San Jose Mayor Says Insurance Mandate Would Make it Easier for Police to Seize Guns

Gun confiscation is not off the table in San Jose, California.

On a podcast appearance with the L.A. Times Monday morning, Mayor Sam Liccardo reiterated his support for the city’s recently approved gun control ordinances. The ordinances will require gun owners to purchase liability insurance and pay an annual fee to cover the public costs of gun violence.

Noncompliance with these new ordinances would be grounds for confiscation, according to Liccardo.

“We didn’t want to criminalize the failure to get insurance,” Liccardo said. “But there would be fines and there would be the ability for, most importantly I think, the police to seize guns.”

He said that if a person encountered police and it was determined that they possessed an uninsured gun, the new law “provides an easy mechanism to get an unsafe gun out of unsafe hands.” Liccardo went on to call this “the best benefit” of the insurance mandate approach.

Liccardo’s remarks were similar to those he gave back in June when the ordinances were first approved by the San Jose City Council. The measures were introduced in response to a shooting by a disgruntled employee at a San Jose light rail yard that claimed the lives of ten people, including the shooter.

The mayor said he hopes the firearm liability insurance mandate will be used to help compensate victims of gun violence and that it will encourage safer practices among gun owners. He claimed this type of insurance is already widely available. “Many homeowners and renters already have a policy that includes it, and if you don’t have it you can usually get a rider for next to nothing,” he said.

In terms of the fee “the goal is simply to compensate taxpayers,” Liccardo said. “Certainly the Second Amendment protects everyone’s right to own a gun, but it doesn’t require taxpayers to subsidize gun ownership.” The annual fee amount has not yet been determined.

News of the measures was met with immediate resistance from gun-rights organizations, who see the ordinances as unconstitutional.
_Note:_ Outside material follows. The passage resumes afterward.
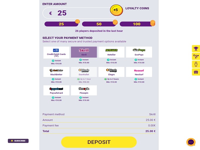Screen dimensions: 200x150
Task: Choose Skrill as payment method
Action: (84, 52)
The Firearms Policy Coalition (FPC) has already said it will be ready to sue the city when the measures pass. “The FPC has already directed litigation counsel to take any and all actions they see fit to protect the rights and property of San Jose residents, visitors and our members,” FPC President Brandon Combs told San José Spotlight earlier this July.

The completed drafts of the ordinances are expected to go before the city council for a final vote this September.